The exposure of the wellhead to cold temperatures during shutdown
can cause severe hydrate formation even with stagnant fluid in the
wellbore. Similar conditions may exist at the top of the gas line
in flowlines for hydrate formation when gas is saturated with water.
This study investigated the hydrate deposition kinetics and morphology
at 10 MPa (ca. 1400 psi), with the goal of preventing severe solid
hydrate formation from the vapor or supercritical phase near the wellhead
or a vertical conduit exposed to cold conditions such as road overpass
or river crossing during shutdown and providing operating guidelines
for hydrate management by understanding the impact of volatile (methanol)

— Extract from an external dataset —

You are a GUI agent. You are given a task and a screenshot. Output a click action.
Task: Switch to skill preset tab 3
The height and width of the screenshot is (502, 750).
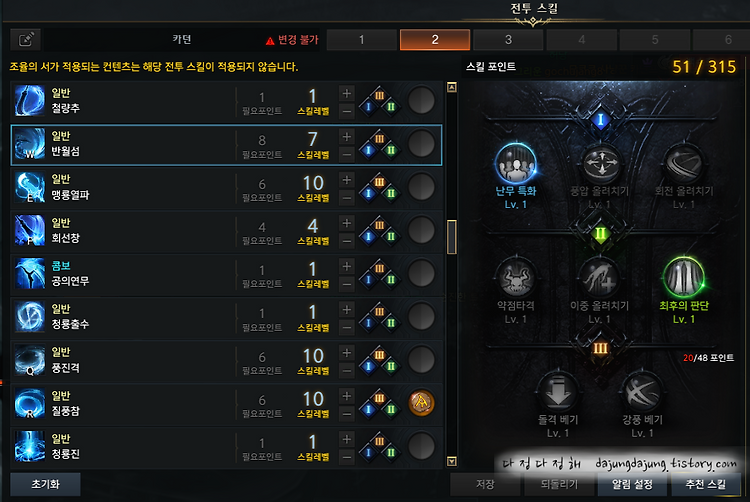[508, 40]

and non-volatile (monethylene glycol, MEG) thermodynamic hydrate inhibitors
(THIs). These results may also apply to top of line hydrate and its
inhibition. It was verified that non-volatile THI is ineffective in
preventing hydrate deposition near the wellhead, showing growth behavior
of hydrate formation in the presence of MEG similar to that with lower
pressure without inhibitors. However, volatile THI prevents hydrate
deposition in a cold wellhead even though the experimental condition
provides sufficient convection and water condensation. In the warm
wellhead, volatile THI does not prevent hydrate formation, but it
delays the growth of hydrate deposits. In the presence of volatile
THI, the dissociation and reformation of hydrate deposits on the vertical
wall are observed. This study provides a quantifiable method for hydrate
growth in real-time and insight into better management strategies
for THI usage to mitigate hydrate blockage risk near the wellhead.